DATA section start

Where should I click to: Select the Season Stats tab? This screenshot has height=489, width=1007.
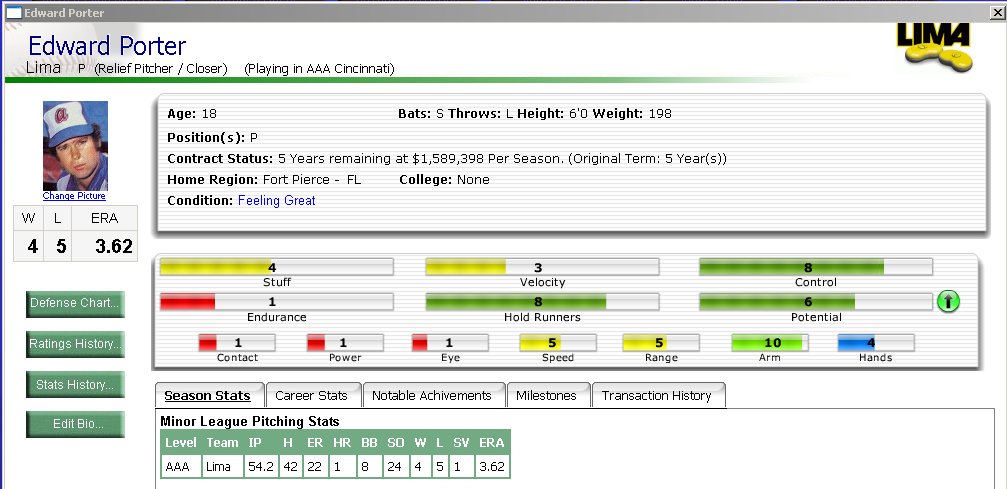tap(207, 396)
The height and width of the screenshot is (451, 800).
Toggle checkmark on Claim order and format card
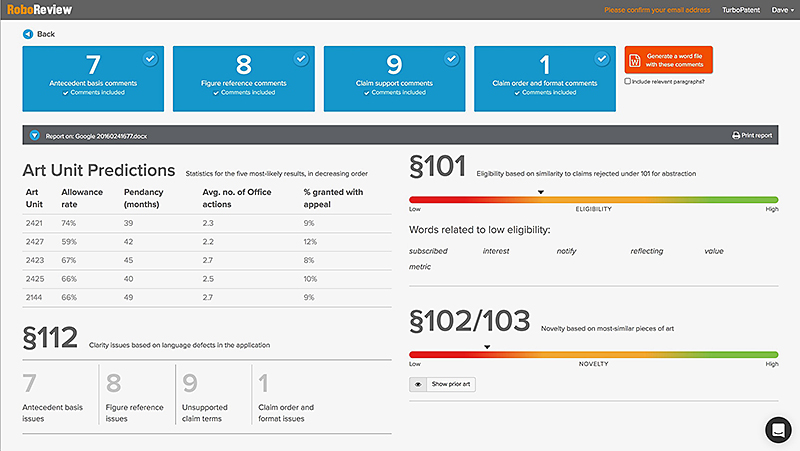coord(600,59)
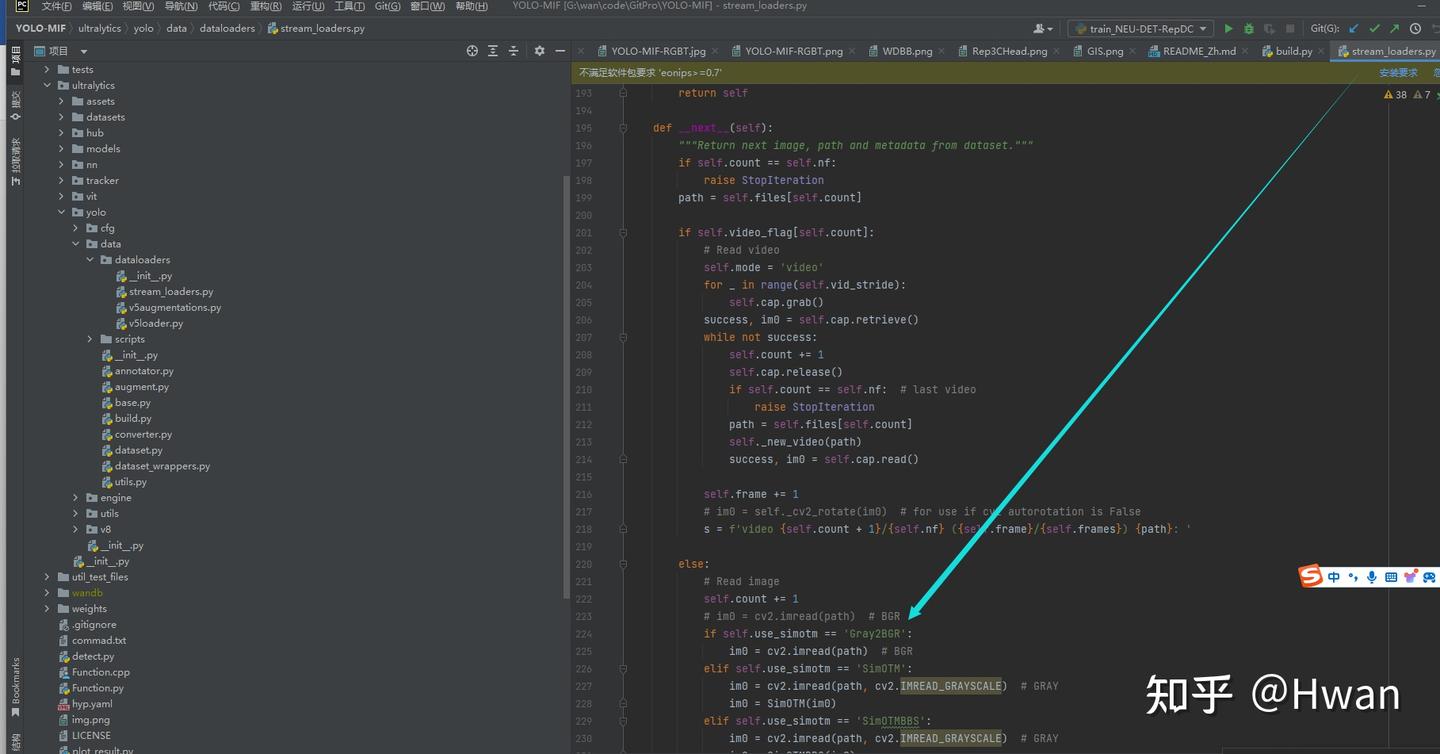This screenshot has width=1440, height=754.
Task: Start debugging with the green bug icon
Action: point(1249,29)
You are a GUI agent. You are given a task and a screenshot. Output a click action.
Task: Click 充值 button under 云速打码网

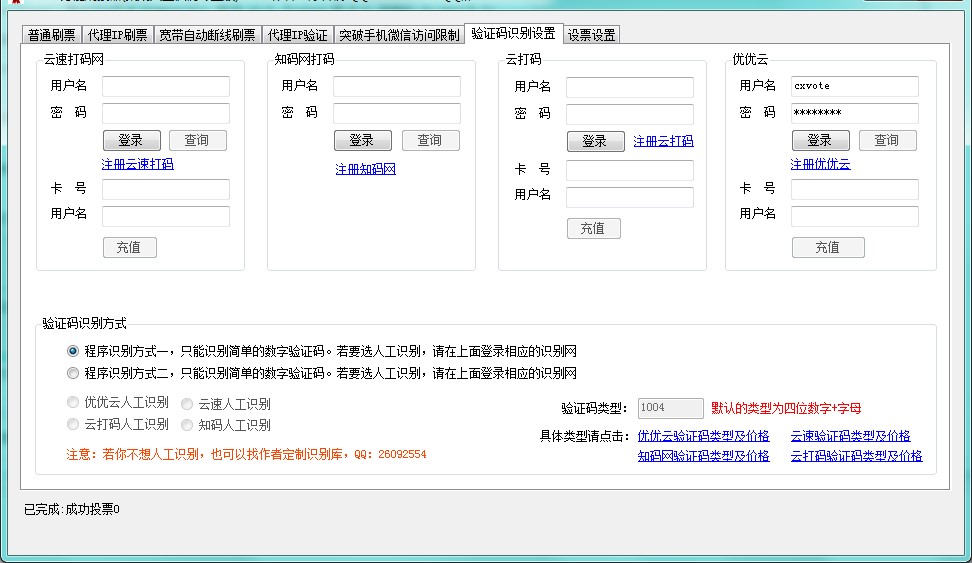pos(129,246)
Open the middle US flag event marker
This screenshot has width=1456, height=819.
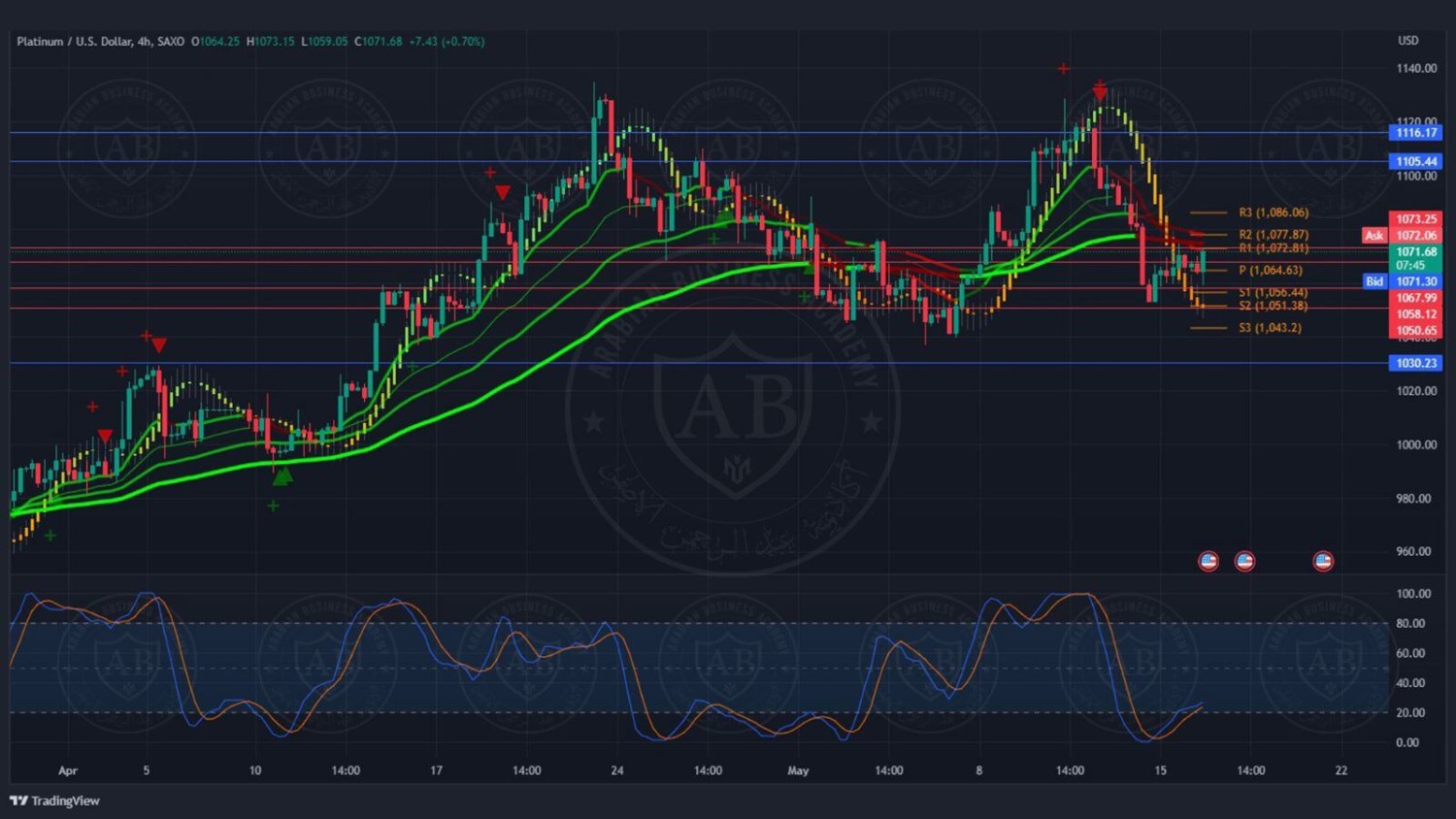(x=1244, y=561)
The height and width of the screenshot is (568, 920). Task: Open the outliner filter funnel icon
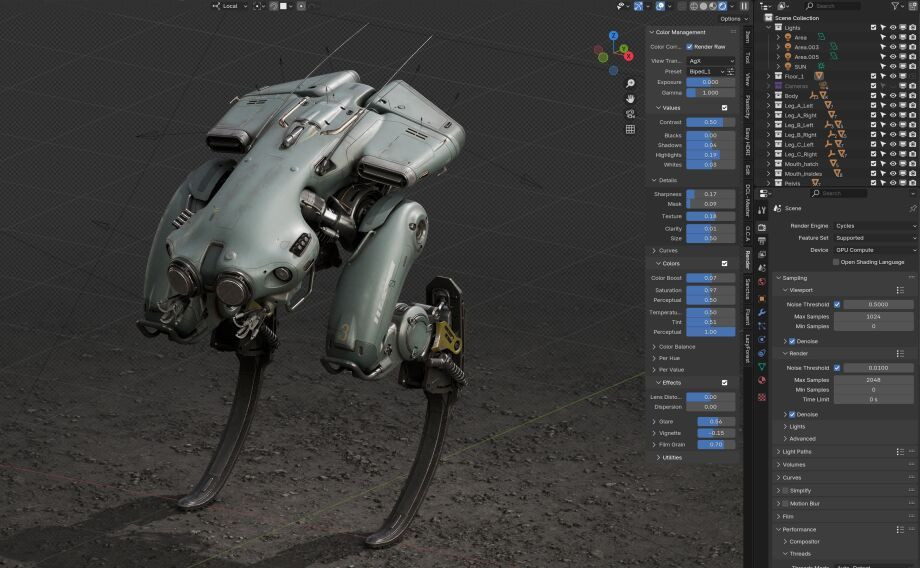pyautogui.click(x=895, y=6)
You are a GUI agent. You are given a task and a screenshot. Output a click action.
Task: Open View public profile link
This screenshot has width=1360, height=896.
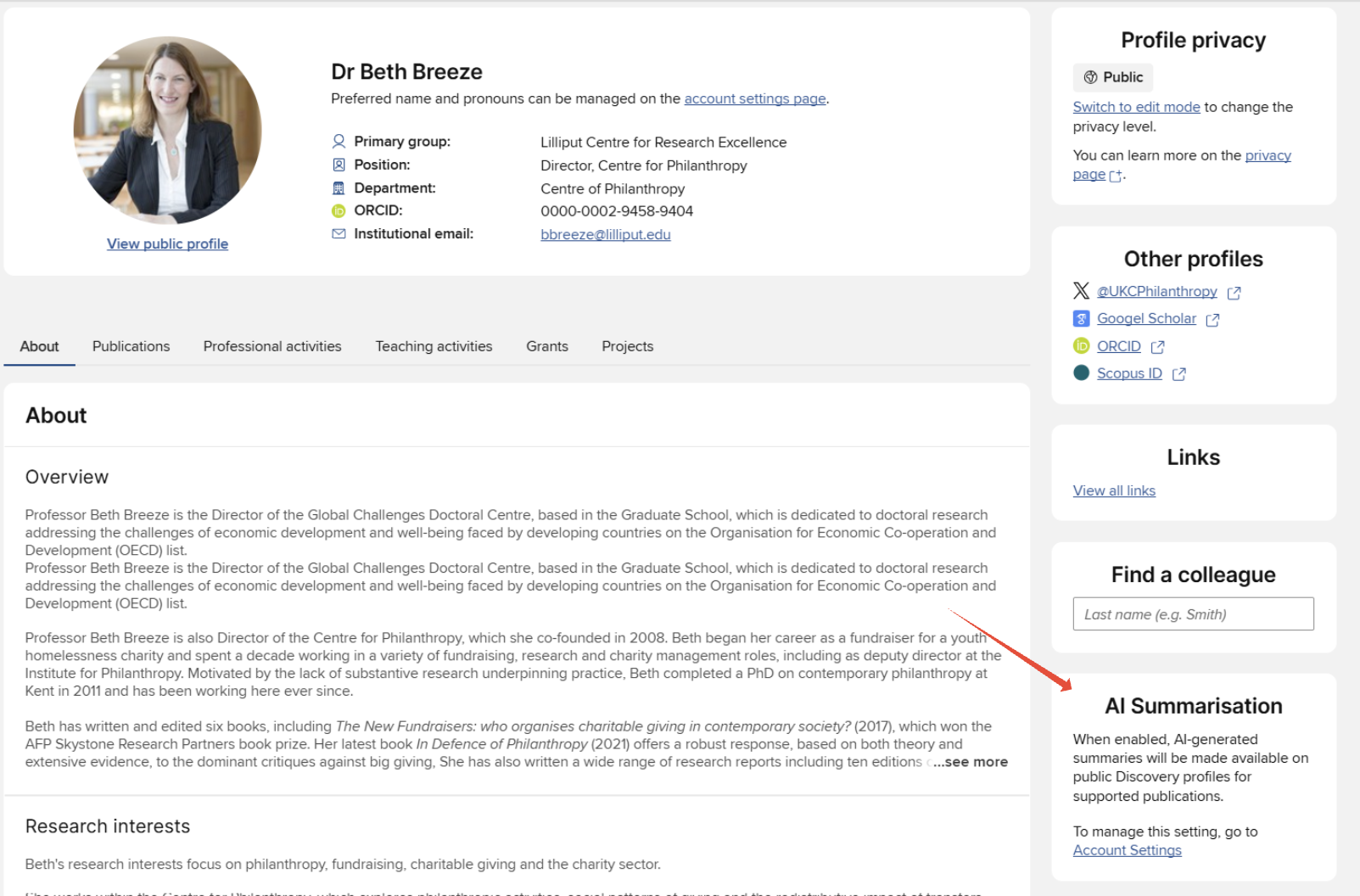point(167,244)
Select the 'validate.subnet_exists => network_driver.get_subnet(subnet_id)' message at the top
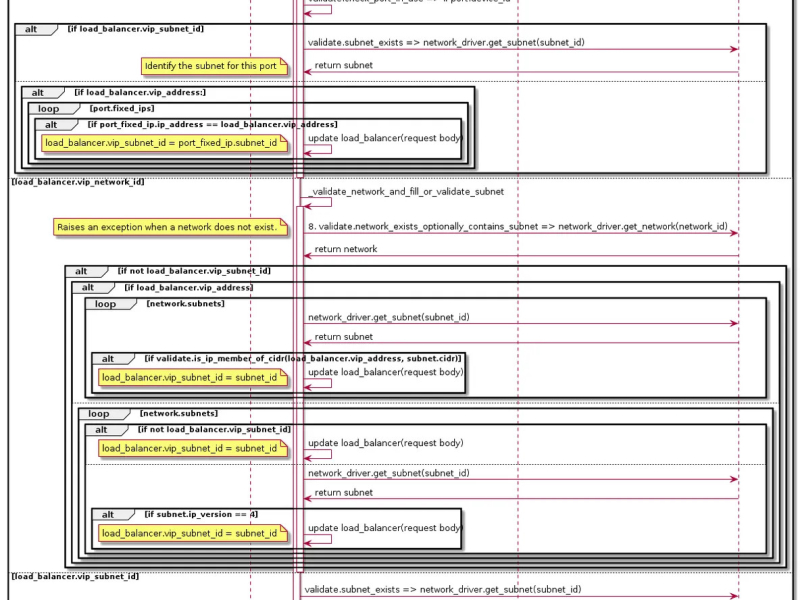 tap(446, 42)
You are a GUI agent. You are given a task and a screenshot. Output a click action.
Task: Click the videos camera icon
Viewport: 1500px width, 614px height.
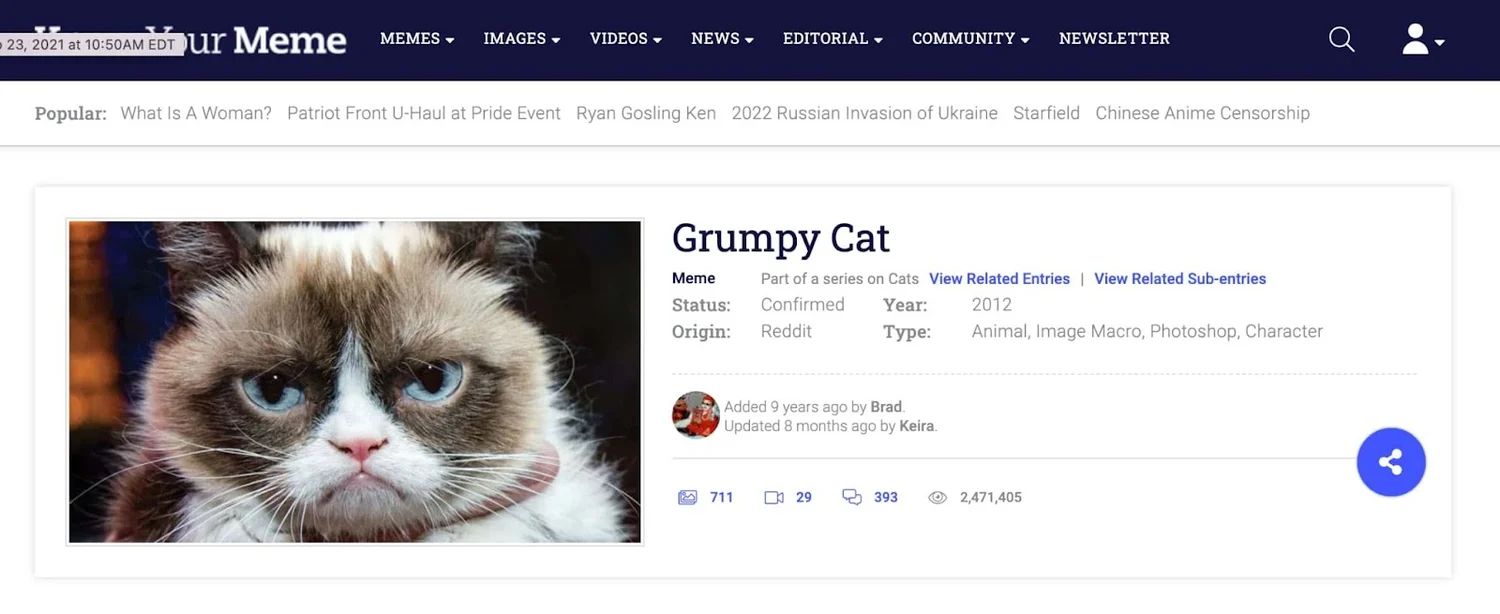coord(773,497)
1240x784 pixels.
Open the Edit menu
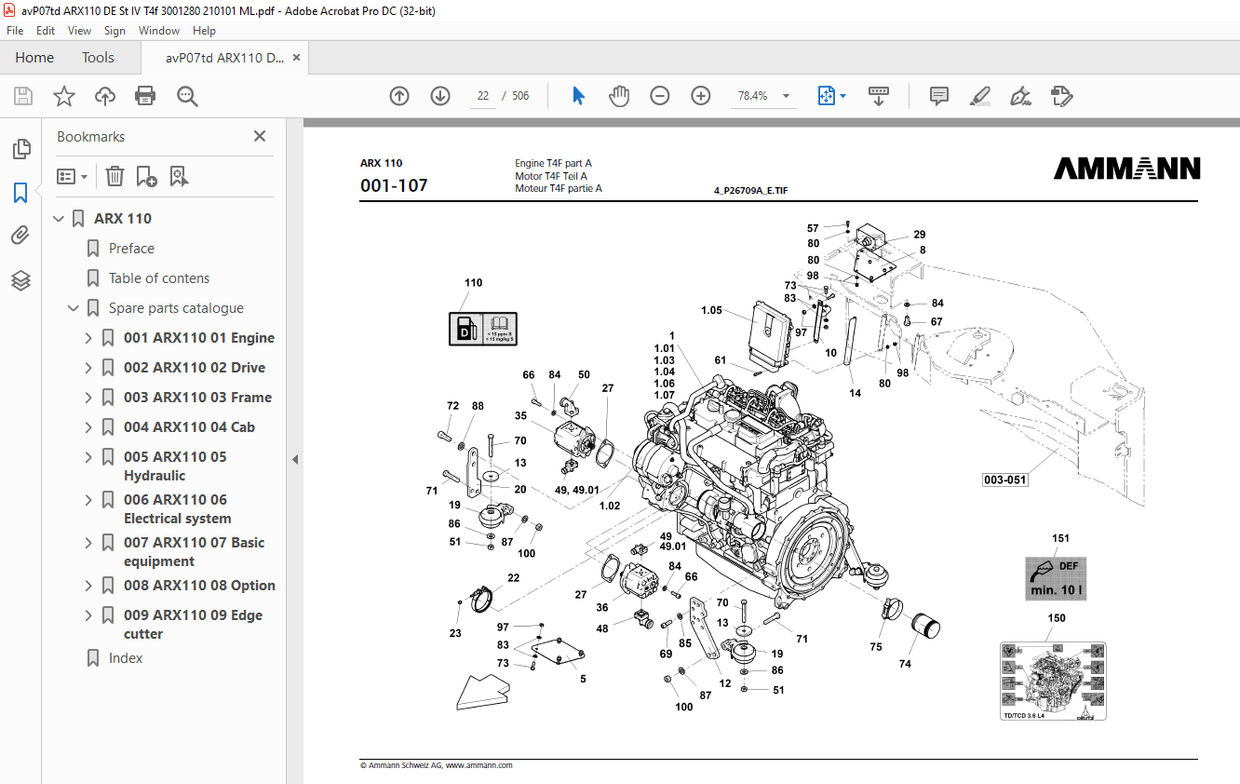(x=45, y=30)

DATA section end

### WHAT YOU NEED TO DO
Return, exactly as they stand, the lines above from the one with "This screenshot has width=1360, height=896." to the one with "Task: Click the videos camera icon", omitting any pictures among them.

### EXPECTED ANSWER
This screenshot has width=1360, height=896.
point(167,244)
Select the 'validate.subnet_exists => network_driver.get_subnet(subnet_id)' message at the top
 tap(446, 42)
You are a GUI agent. You are given a task and a screenshot. Output a click action.
Task: Click the videos camera icon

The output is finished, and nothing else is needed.